When modeling conformational changes in proteins, one of the most common challenges is finding plausible transition pathways between different conformations. It’s especially valuable when you have experimentally resolved structures representing both the start and goal conformations, but no information on how the transition occurs in between. If you’re working with such data, you may have wondered: how much of the protein really needs to move?
The Protein Path Finder app in SAMSON offers a visual and interactive way to explore protein conformational transitions. One particularly useful feature is the ability to define active atoms that guide the movement of the rest of the protein structure. This focused approach can lead to more efficient and biologically meaningful path searches.

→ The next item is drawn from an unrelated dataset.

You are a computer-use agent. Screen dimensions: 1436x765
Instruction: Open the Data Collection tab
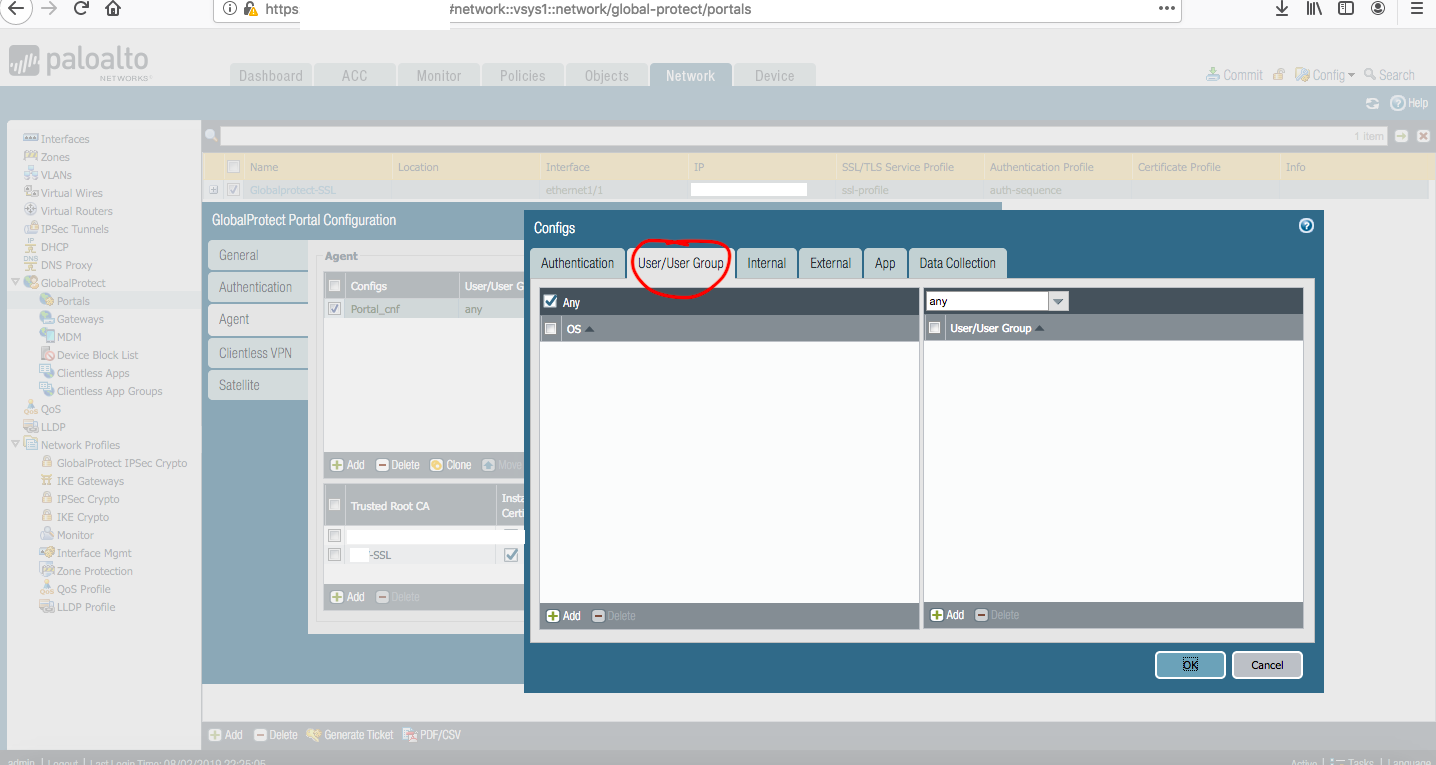tap(957, 263)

What Are Active ARAP Atoms?
The app makes use of the ARAP method to define how a protein moves during conformational transitions. In this method, you choose a small subset of atoms as active—these will be manipulated to generate movement—while the rest move in a way that preserves structural rigidity as much as possible.
This simplifies computations and allows finer control over the path search. Carefully selecting these atoms can result in faster searches and more interpretable conformational changes.

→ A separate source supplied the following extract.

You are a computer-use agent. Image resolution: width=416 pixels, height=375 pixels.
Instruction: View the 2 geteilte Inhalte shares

How to Select Active Atoms
In the tutorial example, the active atoms are alpha-carbon atoms from two residues: GLY 12 and ARG 123. These residues are often located in functionally important domains undergoing motion. Here’s how to select them:
- Use the Document view in SAMSON.
- Locate the group labeled
CA in GLY 12 and CA in ARG 123. - Double-click the group to select these atoms.
- In the Protein Path Finder app, click Add to register them as active ARAP atoms.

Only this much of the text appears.